Old Reads. Savage by Paul Boorstin. Berkley. 1980. By Brian Kirst
Just like your parents’ thick, juicy paperback books that you used to flip through to read all the sexy parts, Paul Boorstin’s Savage is a kinky, killer read.
Filled with over-the-top characters (a loveless photographer, the haunted son of a tortuous Nazi, a zaftig astrologist and numerous revolutionaries), Savage delivers with twists (an imagined assassin turns out to be a desperate and suicidal soul), blood and mayhem.
Used to working in war zones and areas of physical strife, photo journalist Chris Latham is surprised when she is assigned to the opening of a luxury hotel in the jungle. Of course, Latham soon finds herself stranded with the other guests as a murderous local seeks revenge upon the inhabitants of the building that cost him his home.
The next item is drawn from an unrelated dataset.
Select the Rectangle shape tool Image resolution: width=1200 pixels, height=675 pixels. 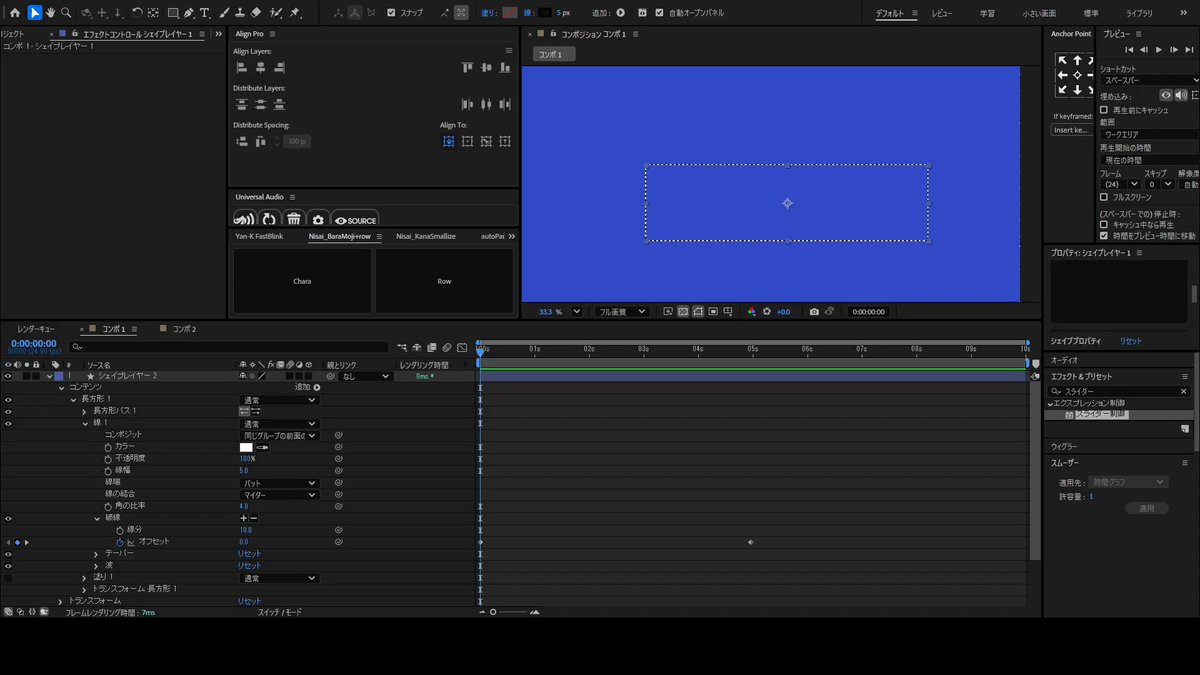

Soon, leaking busoms (one character keeps her post pregnancy breasts full of milk to satisfy her Hollywood lover) are replaced with flying heads and frenzied escape attempts.
Despite the occasional slow spot and the eternal tempests of his characters, Boorstin creates quite a strong heroine in Latham and she is one final girl that all readers will want to see make it to security and freedom. That one doubts her survival to the final moments is testament to Boorstin’s joyous skill in what quickly becomes a compulsive read.